In return, however, 77 percent of patients want full access to the same EHR data their doctors see, according to a different report Accenture released at HIMSS16 on Tuesday.
“Patients are used to full visibility in their information everywhere else,” Safavi said, pointing to banking and retail as prime examples. “Forces are steering us in the direction of full access to health data. In the long-run, market leading providers will recognize this and start competing for patients on a retail level.”
IBM’s Judy Murphy, who previously served as chief nursing officer at the Office of the National Coordinator for Health IT, said that payers and providers are thinking about patient engagement, particularly under their population health work, and rewarding the kinds of behaviors that they know will both keep people healthier and help better control costs.
“As we think about the continuum between payer and provider in terms of population health,” Murphy said, “the boundaries are starting to shift because everyone has skin the game.”
She continued that retail experiences are beginning in the healthcare industry and, as such, if a patient needs a mammogram and has four options of places to get it, smart consumers will consider the choice based partially on price.

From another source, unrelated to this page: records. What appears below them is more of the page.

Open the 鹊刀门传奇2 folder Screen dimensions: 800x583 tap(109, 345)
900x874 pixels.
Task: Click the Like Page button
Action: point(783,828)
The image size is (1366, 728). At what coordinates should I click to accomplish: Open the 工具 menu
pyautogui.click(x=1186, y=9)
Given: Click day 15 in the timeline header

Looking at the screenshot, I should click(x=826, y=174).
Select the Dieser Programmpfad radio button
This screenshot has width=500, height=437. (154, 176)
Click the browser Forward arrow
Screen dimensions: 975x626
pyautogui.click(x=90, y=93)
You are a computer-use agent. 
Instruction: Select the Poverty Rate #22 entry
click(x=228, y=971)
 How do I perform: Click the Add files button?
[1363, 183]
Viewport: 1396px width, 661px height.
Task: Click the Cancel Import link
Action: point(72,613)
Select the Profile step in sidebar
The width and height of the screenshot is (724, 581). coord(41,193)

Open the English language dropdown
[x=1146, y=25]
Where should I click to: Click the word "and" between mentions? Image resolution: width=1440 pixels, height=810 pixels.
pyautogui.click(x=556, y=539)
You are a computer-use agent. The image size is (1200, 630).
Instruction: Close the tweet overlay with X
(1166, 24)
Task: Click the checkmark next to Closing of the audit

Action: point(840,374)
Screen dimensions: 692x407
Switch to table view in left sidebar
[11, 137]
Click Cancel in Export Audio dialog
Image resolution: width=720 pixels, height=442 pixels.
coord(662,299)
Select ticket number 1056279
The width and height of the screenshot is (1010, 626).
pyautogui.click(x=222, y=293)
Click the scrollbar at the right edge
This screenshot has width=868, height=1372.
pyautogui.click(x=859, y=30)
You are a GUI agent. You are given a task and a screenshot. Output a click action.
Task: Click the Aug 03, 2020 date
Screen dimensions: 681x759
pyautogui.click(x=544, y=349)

That world may not be as futuristic as it seems, either.
Deloitte’s Greenspun presented data showing that half of American consumers are disengaged in their health.
“I’m a glass half-full kind of guy,” Greenspun said “So I think of the other half as pretty engaged.”
The big challenge that remains, Greenspun said, is getting patients to make the right choices about health and preventions when they’re not right in front of a doctor.
This story is part of our ongoing coverage of the HIMSS16 conference. Follow our live blog for real-time updates, and visit Destination HIMSS16 for a full rundown of our reporting from the show. For a selection of some of the best social media posts of the show, visit our Trending at #HIMSS16 hub.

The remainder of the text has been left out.